──────── Textauszug
Die einflussreichen Chiefs in seinem Wahlbezirk hätten es geschafft, einen der ihren durchzubringen. Er arbeitet jetzt für im Auftrag der Regierung für die Ansiedlung internationaler Firmen.
Die Wahlen im Mai brachten einige Unregelmäßigkeiten, die zu massiven Protesten führten.
Botschafter Borsch sagte, es wären sehr geringe Abweichungen bei der Auszählung entstanden.
Auch die vielen Wahlbeobachter haben bestätigt, dass die Wahl korrekt vorbereitet und durchgeführt wurde.
Am folgenden Tag fuhren wir über endlose und schlechte Pisten nach Phalombe zur Einweihung
der Mubea Primary, der ersten von zwei Schulen, die die Mubea helps foundation finanziert.
Wir haben die Schule für 200 Schüler gebaut. Als wir vor der Schule ankamen, halten Sie sich
fest, quollen 1085 Schüler! aus den 4 Klassenräumen und der Library. Wir waren erschlagen!
Der Schulleiter: “Was sollte ich machen, wen zurückweisen, wenn tausende Eltern mit ihren
Kindern vor mir stehen. Im Umkreis von 20 km gibt es keine Schule!“
Ich sagte dem Division Education Manager, er solle Präsident Mutharika einladen, hierher zu
kommen, um sich das anzusehen. Er sagte, 1. er komme nicht und 2, wenn doch, würde das
nichts ändern! Und ob wir hier eine zweite Schule bauen könnten.
Trotzdem, die Einweihungsfeier war ungeheuerlich. Ein Tänzer und Sänger war eingeladen.
Er brachte in jedem Klassenraum über 200 Schüler zu herrlichen, rhythmischen Gesängen und
zu artistischen Tänzen auf dem Schulhof. Der Mann war sein Geld wert. Er verbreitete beste
Stimmung und viel Freude! So was hatte ich noch nicht erlebt!
Er begleitete uns auf dem weiteren Weg zur Besichtigung von zwei Bauplätzen für 2020:
z.B. für die Initiative von Carmen Mercedes, einer Influencerin auf YouTube.
Auch dort brachte er die Chiefs, die Anwohner und Officials mitten auf den Feldern und Wiesen
zu virtuosen Tänzen. Wir standen steif daneben.
────────────────
● **Aufgaben**:
[A] Übertrage den Satz „Wir haben die Schule für 200 Schüler gebaut.“ aus dem Bericht über die Schuleinweihung ins Englische.
[B] Führe den Bericht über die Schuleinweihung im Anschluss an seinen letzten Satz weiter.
──────── Bereitgestellte Daten
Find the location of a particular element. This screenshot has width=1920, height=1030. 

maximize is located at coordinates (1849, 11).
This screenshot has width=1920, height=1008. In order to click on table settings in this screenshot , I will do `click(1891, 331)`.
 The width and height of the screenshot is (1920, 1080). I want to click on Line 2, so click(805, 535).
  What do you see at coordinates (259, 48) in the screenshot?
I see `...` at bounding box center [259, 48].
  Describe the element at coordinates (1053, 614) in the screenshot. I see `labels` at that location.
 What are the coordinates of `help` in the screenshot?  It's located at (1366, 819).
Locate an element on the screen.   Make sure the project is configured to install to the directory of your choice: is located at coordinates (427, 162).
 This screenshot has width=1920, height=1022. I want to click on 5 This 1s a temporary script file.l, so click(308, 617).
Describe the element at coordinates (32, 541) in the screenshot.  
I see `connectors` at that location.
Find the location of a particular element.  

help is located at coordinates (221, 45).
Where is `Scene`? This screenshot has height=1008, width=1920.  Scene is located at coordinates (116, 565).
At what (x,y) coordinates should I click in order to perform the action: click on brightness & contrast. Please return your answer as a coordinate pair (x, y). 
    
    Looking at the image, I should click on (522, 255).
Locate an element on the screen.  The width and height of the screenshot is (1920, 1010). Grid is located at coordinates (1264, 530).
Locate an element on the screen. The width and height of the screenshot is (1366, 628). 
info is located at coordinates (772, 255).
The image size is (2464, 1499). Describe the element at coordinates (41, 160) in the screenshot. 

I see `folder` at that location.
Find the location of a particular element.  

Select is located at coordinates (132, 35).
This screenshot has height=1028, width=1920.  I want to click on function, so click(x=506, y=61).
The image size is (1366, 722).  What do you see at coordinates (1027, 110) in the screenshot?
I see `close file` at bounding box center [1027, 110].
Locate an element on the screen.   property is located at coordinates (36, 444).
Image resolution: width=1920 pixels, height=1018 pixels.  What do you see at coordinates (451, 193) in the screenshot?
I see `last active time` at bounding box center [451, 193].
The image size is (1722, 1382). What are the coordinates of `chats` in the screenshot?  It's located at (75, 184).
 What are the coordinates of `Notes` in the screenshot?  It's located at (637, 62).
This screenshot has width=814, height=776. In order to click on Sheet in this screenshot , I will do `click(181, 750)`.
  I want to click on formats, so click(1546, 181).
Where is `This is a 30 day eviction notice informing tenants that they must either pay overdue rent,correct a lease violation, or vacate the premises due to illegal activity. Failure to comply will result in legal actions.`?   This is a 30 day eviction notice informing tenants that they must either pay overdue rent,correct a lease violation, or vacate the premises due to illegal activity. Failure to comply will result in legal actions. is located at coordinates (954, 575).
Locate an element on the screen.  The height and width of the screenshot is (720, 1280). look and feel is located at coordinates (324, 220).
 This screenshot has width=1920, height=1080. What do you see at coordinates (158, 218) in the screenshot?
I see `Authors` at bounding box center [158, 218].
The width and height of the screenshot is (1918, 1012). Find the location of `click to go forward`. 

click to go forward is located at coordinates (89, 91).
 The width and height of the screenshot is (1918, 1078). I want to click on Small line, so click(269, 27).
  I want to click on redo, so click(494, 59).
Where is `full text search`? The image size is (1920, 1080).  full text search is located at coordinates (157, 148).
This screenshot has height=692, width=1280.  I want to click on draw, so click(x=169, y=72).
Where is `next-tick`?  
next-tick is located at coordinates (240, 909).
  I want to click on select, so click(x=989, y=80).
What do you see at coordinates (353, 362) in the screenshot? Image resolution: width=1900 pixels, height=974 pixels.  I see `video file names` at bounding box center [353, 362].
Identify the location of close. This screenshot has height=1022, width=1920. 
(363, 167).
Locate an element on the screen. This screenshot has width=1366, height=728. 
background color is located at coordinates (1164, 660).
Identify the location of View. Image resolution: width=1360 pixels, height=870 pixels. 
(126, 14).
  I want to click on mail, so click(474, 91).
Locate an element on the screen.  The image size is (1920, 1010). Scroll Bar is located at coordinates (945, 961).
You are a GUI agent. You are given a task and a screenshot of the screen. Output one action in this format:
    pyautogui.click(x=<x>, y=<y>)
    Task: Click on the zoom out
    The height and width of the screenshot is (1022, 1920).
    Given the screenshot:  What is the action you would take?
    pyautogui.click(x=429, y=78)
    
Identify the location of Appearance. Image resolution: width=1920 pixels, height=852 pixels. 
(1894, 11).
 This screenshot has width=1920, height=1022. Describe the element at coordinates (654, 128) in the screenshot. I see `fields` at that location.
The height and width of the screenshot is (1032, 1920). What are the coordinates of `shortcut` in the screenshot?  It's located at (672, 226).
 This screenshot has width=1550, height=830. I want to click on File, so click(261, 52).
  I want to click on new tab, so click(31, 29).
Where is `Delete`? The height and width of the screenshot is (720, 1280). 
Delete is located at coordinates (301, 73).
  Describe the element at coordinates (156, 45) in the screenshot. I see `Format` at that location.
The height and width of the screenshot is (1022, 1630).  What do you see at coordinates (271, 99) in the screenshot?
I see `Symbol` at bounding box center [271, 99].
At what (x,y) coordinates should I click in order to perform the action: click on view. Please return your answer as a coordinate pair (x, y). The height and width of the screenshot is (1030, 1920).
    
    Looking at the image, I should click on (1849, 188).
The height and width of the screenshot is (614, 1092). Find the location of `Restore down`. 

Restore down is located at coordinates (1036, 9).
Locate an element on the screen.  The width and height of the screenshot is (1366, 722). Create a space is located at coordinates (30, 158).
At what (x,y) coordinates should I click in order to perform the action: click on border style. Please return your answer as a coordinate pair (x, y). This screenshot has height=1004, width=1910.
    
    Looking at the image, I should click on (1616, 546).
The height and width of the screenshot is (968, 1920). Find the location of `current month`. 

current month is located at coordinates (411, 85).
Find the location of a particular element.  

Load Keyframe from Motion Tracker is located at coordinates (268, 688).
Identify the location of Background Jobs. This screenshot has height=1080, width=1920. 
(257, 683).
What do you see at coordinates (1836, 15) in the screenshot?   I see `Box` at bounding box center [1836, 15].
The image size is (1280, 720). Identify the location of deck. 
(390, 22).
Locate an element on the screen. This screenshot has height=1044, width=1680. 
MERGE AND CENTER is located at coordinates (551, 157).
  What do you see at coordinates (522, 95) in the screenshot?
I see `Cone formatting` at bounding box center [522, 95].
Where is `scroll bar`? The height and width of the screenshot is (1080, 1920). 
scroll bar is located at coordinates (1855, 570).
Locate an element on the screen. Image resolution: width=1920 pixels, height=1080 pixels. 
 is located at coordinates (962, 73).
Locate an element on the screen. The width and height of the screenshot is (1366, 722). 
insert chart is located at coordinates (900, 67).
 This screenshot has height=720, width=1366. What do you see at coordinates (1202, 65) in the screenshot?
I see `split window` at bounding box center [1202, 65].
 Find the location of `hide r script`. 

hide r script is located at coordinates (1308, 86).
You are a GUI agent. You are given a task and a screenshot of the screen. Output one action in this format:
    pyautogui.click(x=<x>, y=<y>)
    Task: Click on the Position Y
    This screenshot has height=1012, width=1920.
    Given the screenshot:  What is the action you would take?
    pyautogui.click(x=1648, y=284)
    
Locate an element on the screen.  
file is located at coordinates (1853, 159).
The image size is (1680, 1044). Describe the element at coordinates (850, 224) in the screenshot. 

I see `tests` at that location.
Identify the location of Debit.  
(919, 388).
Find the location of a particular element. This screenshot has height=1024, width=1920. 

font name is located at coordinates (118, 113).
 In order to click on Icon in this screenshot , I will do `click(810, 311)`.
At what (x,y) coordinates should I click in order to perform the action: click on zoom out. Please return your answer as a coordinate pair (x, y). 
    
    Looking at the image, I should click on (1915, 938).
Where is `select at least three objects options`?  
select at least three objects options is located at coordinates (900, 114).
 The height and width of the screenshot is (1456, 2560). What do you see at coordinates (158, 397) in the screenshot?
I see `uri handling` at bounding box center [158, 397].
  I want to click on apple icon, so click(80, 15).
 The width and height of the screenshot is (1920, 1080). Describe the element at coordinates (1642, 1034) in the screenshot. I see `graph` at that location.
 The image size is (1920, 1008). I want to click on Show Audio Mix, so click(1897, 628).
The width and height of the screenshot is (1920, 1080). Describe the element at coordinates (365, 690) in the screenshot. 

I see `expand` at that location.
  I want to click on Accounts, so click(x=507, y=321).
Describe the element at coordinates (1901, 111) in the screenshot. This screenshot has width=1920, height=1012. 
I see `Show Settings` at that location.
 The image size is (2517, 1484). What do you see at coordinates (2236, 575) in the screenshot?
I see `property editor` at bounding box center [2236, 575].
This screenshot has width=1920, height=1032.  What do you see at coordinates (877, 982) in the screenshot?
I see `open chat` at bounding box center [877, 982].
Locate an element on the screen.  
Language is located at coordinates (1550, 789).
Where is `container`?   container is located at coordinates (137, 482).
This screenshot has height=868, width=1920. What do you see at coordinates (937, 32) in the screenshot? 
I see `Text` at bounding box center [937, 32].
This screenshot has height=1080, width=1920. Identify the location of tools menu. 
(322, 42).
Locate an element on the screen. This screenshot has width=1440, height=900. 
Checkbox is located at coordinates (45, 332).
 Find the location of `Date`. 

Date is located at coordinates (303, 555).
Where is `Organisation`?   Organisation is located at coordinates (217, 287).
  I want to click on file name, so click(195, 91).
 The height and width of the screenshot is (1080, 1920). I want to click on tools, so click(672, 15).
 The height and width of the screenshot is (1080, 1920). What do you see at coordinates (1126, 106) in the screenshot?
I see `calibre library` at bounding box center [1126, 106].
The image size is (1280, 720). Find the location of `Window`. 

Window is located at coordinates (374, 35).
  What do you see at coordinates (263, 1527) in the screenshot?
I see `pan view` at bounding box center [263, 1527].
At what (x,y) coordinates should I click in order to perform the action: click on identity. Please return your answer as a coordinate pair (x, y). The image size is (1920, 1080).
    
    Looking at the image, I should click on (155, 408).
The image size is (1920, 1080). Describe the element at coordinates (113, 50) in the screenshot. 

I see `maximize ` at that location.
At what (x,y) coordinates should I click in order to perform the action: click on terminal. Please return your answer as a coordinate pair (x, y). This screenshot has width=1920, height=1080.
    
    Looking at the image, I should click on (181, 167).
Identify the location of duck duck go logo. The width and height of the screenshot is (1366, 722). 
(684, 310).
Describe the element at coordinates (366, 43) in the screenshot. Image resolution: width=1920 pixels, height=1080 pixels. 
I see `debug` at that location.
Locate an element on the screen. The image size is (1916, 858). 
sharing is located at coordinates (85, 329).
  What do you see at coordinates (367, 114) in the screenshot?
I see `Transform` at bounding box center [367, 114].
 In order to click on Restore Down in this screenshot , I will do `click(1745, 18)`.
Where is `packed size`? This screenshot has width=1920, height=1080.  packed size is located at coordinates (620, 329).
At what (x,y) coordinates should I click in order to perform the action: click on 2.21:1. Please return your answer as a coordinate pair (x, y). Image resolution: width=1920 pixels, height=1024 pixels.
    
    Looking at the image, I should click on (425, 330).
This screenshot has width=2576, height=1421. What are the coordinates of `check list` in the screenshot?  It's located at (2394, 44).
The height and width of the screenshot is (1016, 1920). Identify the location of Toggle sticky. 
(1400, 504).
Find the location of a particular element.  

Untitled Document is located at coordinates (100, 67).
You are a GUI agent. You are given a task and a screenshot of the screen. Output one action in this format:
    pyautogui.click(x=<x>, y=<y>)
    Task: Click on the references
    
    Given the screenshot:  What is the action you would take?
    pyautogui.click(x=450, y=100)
────────────────
● **Ergebnisse**:
[A] We built the school for 200 students.

[B]
Am Folgetag fuhren Frau Clasen, unser Baumeister und ich nach Norden - über Lilongwe nach
Salima. Dort trafen wir aus einem ganz besonderen Anlass den ehem. Arbeitsminister Prof.
Tembenu und einen neuen Helfer Elijah Mkomo.
Die Meutsch-Stiftung Fly and help, der wir sehr zu Dank verpflichtet sind, weil sie uns in den
letzten drei Jahren viel Geld von Sponsoren zur Verfügung stellte, hat uns die Anfrage eines
Hotelkonsortiums weitergeleitet.
Der Plan: es sollten zuerst zwei Primarschulen, dann eine Sekundarschule gebaut werden. Wenn
die gut funktionieren, soll ein Hotel- und Tourismus-College mit einem Studentenwohnhaus
entstehen. Die Absolventen der beiden Primaries könnten in die Secondary wechseln, deren
Absolventen in das College gehen. Dazu Absolventen anderer Secondaries. Guter Plan!
Ich hatte Salima, eine Stadt mit 65 000 Einwohnern in der Mitte des Landes vorgeschlagen.
Salima liegt etwa 15 km weit vom Malawi-See entfernt, dort wurden und werden viele kleine
und mittlere Lodges und Hotels gebaut, die einen großen Fachkräftebedarf haben.
Wir hatten uns tags zuvor in Blantyre im „Malawi Tourism Institute“ sachkundig gemacht und
viele Informationen und die Bereitschaft der Zusammenarbeit eingeholt.
Unser neuer Supervisor, Herr Mkomo hatte in der Umgebung mit mehreren Chiefs Besichtigungen von 3 mal 3 Bauplätzen vorbereitet. Sie waren aus mancherlei Gründen alle unzweckmäßig.
Sie sollen in fußläufig erreichbarer Nähe zueinander liegen.
Ein gute Bekannte, Frau Evelyn Bleckmann aus Deutschland, die in der Gegend eine private
Schule betreibt, machte uns auf Kantchenche in Seenähe aufmerksam. Dort trafen wir einen
weiblichen Chief, Frau F. Kudzobwe, die uns drei passende Schulgrundstücke in bester Lage
kostenlos anbot. Das evtl. zu bauende College und ein Hostel könnte dann zwischen den Schulen
in Kantchenche und Salima errichtet werden. Wirklich tolle Möglichkeiten.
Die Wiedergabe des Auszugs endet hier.